Pixel coordinate grounding data:
----

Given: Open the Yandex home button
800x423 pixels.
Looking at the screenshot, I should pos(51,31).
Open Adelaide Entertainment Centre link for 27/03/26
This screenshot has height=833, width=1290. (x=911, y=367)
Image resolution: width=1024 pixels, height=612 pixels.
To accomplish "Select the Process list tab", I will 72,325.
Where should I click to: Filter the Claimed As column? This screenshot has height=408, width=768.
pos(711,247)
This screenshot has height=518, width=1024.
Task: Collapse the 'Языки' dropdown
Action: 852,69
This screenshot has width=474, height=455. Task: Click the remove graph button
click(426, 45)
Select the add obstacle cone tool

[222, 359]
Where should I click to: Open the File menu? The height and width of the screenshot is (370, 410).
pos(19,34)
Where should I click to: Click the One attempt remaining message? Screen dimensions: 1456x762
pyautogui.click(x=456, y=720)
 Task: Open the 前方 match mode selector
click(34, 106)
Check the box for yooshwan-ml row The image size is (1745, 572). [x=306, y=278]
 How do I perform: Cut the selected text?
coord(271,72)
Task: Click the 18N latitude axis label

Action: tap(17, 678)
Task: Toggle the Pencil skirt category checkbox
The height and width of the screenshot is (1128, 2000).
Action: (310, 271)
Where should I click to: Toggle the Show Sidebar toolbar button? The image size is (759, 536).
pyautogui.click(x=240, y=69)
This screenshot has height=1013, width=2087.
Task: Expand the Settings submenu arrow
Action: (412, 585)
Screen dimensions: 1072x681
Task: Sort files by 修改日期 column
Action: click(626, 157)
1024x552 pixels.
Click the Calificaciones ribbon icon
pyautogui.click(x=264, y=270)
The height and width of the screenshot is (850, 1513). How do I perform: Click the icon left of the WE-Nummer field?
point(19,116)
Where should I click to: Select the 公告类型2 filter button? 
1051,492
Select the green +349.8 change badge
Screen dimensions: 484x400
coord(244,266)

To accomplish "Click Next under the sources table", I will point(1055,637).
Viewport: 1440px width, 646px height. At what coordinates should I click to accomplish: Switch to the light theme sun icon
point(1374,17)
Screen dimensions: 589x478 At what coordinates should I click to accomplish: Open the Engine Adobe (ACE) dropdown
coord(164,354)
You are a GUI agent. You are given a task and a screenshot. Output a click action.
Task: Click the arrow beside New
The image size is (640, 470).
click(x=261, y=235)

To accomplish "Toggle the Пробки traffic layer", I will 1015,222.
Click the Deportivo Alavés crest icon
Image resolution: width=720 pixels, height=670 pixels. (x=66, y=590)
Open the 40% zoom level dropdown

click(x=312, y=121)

----

§ **Problem description**
Repeat each entry above, matching every line exactly.

§ **Task result**
Given: Open the Yandex home button
800x423 pixels.
Looking at the screenshot, I should pos(51,31).
Open Adelaide Entertainment Centre link for 27/03/26
This screenshot has height=833, width=1290. (x=911, y=367)
Image resolution: width=1024 pixels, height=612 pixels.
To accomplish "Select the Process list tab", I will 72,325.
Where should I click to: Filter the Claimed As column? This screenshot has height=408, width=768.
pos(711,247)
This screenshot has height=518, width=1024.
Task: Collapse the 'Языки' dropdown
Action: 852,69
This screenshot has width=474, height=455. Task: Click the remove graph button
click(426, 45)
Select the add obstacle cone tool

[222, 359]
Where should I click to: Open the File menu? The height and width of the screenshot is (370, 410).
pos(19,34)
Where should I click to: Click the One attempt remaining message? Screen dimensions: 1456x762
pyautogui.click(x=456, y=720)
 Task: Open the 前方 match mode selector
click(34, 106)
Check the box for yooshwan-ml row The image size is (1745, 572). [x=306, y=278]
 How do I perform: Cut the selected text?
coord(271,72)
Task: Click the 18N latitude axis label

Action: tap(17, 678)
Task: Toggle the Pencil skirt category checkbox
The height and width of the screenshot is (1128, 2000).
Action: (310, 271)
Where should I click to: Toggle the Show Sidebar toolbar button? The image size is (759, 536).
pyautogui.click(x=240, y=69)
This screenshot has height=1013, width=2087.
Task: Expand the Settings submenu arrow
Action: (412, 585)
Screen dimensions: 1072x681
Task: Sort files by 修改日期 column
Action: click(626, 157)
1024x552 pixels.
Click the Calificaciones ribbon icon
pyautogui.click(x=264, y=270)
The height and width of the screenshot is (850, 1513). How do I perform: Click the icon left of the WE-Nummer field?
point(19,116)
Where should I click to: Select the 公告类型2 filter button? 
1051,492
Select the green +349.8 change badge
Screen dimensions: 484x400
coord(244,266)

To accomplish "Click Next under the sources table", I will point(1055,637).
Viewport: 1440px width, 646px height. At what coordinates should I click to accomplish: Switch to the light theme sun icon
point(1374,17)
Screen dimensions: 589x478 At what coordinates should I click to accomplish: Open the Engine Adobe (ACE) dropdown
coord(164,354)
You are a GUI agent. You are given a task and a screenshot. Output a click action.
Task: Click the arrow beside New
The image size is (640, 470).
click(x=261, y=235)

To accomplish "Toggle the Пробки traffic layer", I will 1015,222.
Click the Deportivo Alavés crest icon
Image resolution: width=720 pixels, height=670 pixels. (x=66, y=590)
Open the 40% zoom level dropdown

click(x=312, y=121)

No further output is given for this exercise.